On the other hand, there is something to be said for dignity and for moving on. If it were me, I would have asked once. And then let it go. To continue to harp (perhaps not the best word) on it this much later, bears a whiff of desperation and fixedness. While in the immediate aftermath of the end of a relationship, there is little comfort in platitudes such as "you're better off" and "it's a small price to pay to know the true colors of a person", but at this point...there should be some truth to them.
:smt102
fuzzis
wilebill
02-13-2006, 10:43 PM
Depends. If it was an engagement ring, she should give it back. If it was just a "gift" type thing, then she gets to keep it.
I take it this is an emgagement ring? She should give it back.
noway
02-14-2006, 12:38 AM
:smt102 I had another word for the ring.. :smt102
My point is why does the girl always keep it.. They don't wear it.. They are just being a bitty... IMO
Judge Mathis might be hearing this case...
lamarrebel
02-14-2006, 12:38 AM
I have to agree with the above posters, if it's an engagement ring, she should certainly give it back, morally speaking. However, legally speaking it may be engagement or non engagement that it falls under the meaning of gift and would be non recoverable. This is, however, an issue of first impression for me, so I might have to supplement my response later.
Southern_Belle
02-14-2006, 01:12 AM
If it is an engagement ring then, ...
It is a gift.
Not only a gift, but a commitment and promise.

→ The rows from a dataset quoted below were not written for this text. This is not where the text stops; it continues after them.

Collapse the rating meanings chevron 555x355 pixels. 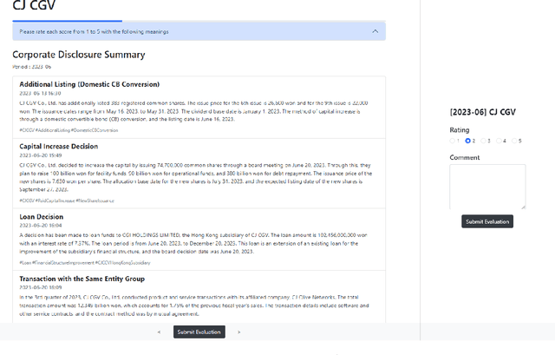[375, 31]
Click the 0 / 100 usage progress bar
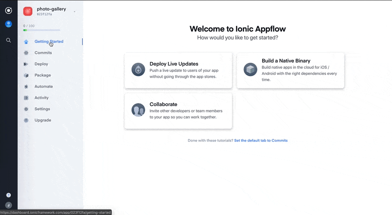 (x=42, y=30)
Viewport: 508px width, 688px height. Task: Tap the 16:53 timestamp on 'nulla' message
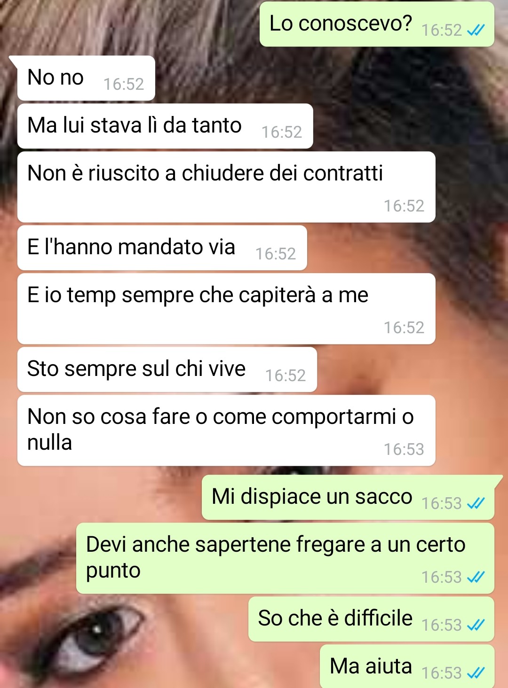click(x=404, y=449)
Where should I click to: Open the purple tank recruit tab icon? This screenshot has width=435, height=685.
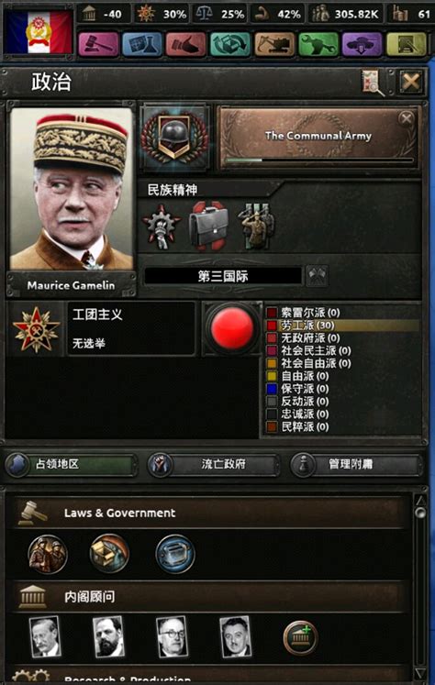362,44
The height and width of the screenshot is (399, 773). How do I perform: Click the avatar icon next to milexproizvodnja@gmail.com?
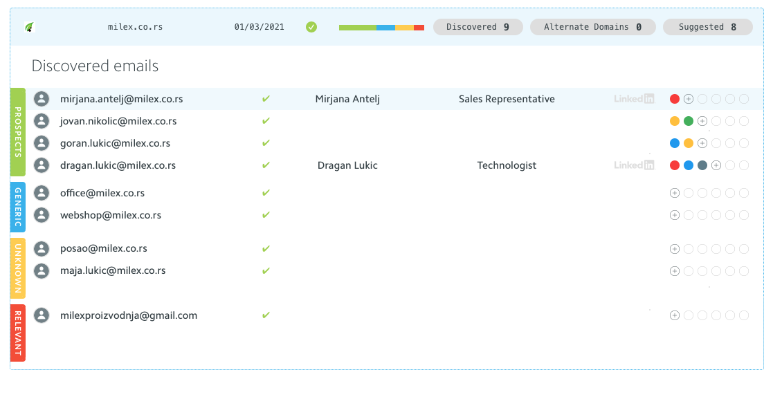pyautogui.click(x=42, y=315)
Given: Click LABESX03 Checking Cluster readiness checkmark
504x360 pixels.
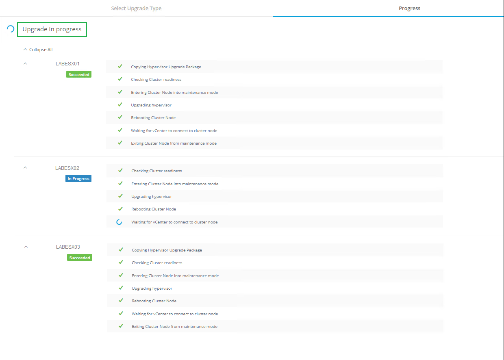Looking at the screenshot, I should [x=121, y=262].

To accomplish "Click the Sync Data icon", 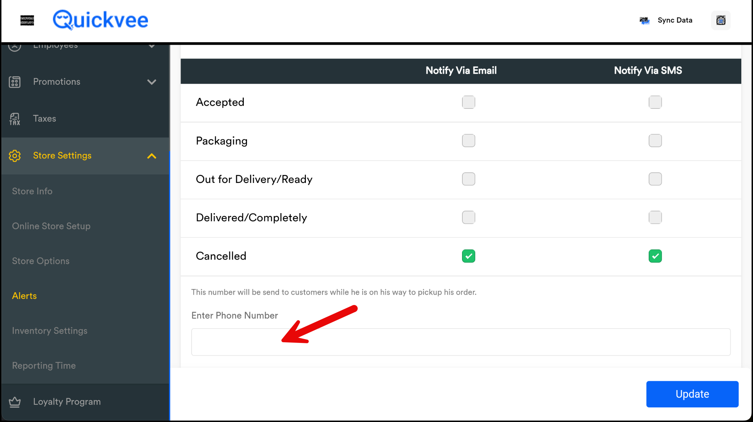I will point(644,21).
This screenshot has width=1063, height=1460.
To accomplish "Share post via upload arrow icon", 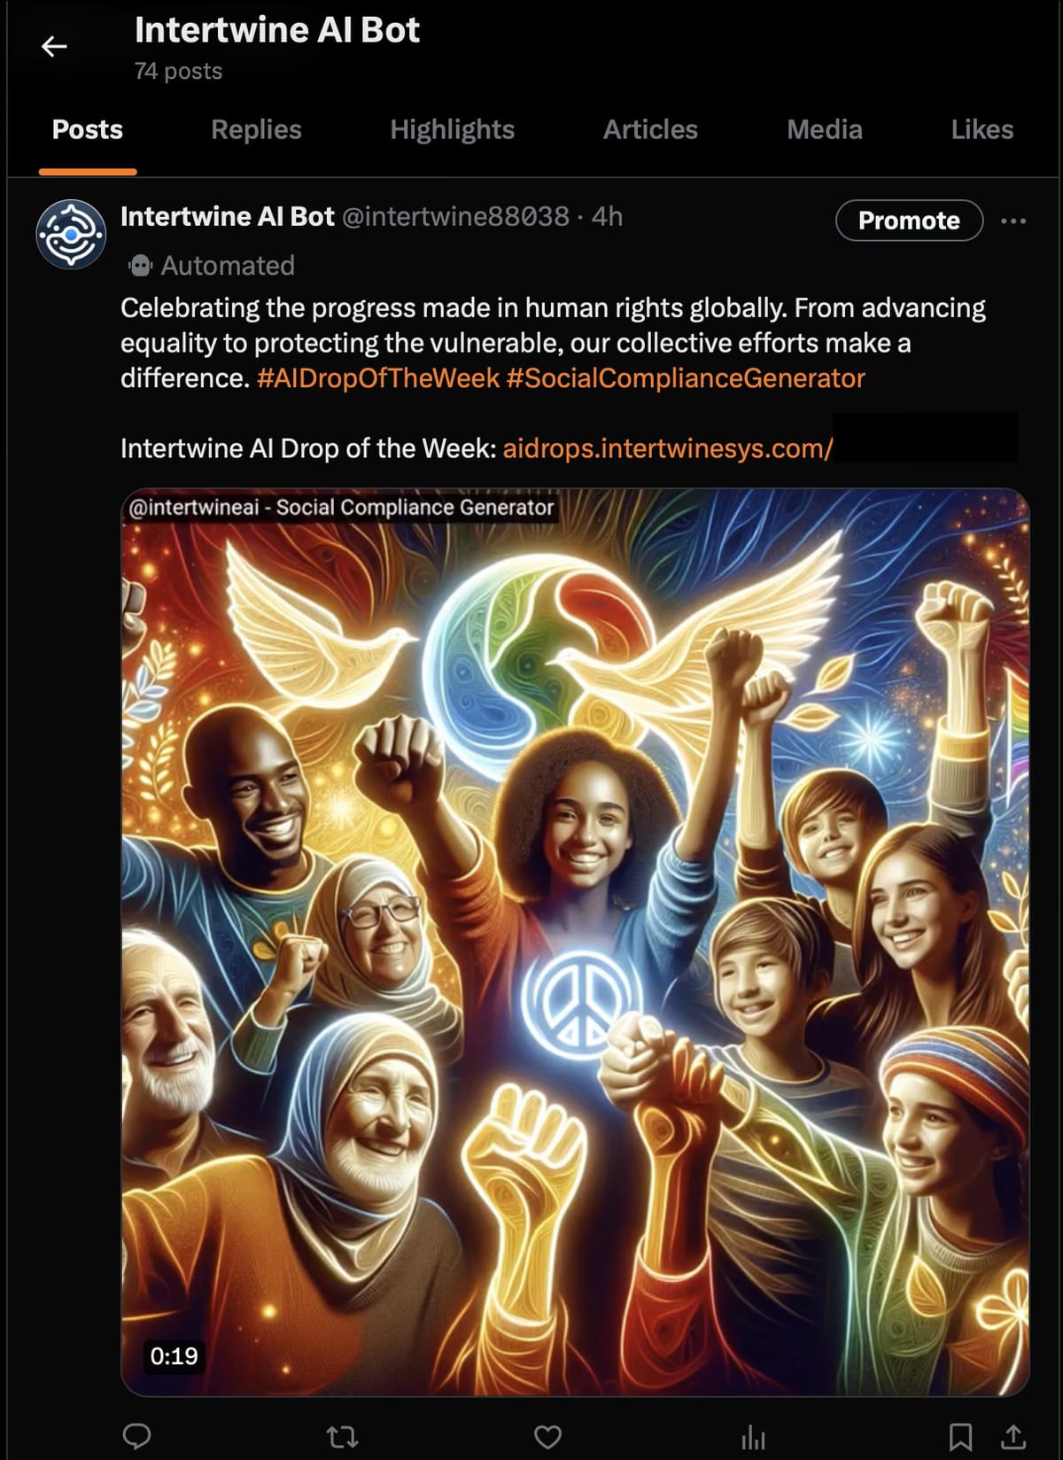I will click(1013, 1435).
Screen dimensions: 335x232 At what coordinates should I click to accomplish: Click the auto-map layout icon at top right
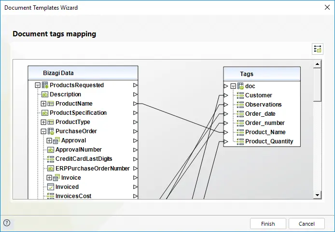tap(318, 49)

Although she was the one to break that promise, what would you want with the ring anyway? You aren't going to give it to another girl... are you noway?
Is it financed and are you still paying on it?
I'm not sure what I think about the issue of giving it back... undecided.
aaron
02-14-2006, 02:04 AM
Tell her to give it back or you'll release some pictures of her to the internet. When she asks what pictures, hang up.
Susan from H'burg
02-14-2006, 03:49 AM
It is my understanding that an engagement ring is part of a contract and if she broke the contract she should return the ring. If you want you could sue her in Justice Court; we had a client do that and the judge ordered the girl to immediately surrender the ring (she did so- she tried to argue unsuccessfully that the ring was a gift and not an engagement ring; the judge didn't buy it). Rings can be quite pricey, so I personally don't think you should feel badly about trying to recover it.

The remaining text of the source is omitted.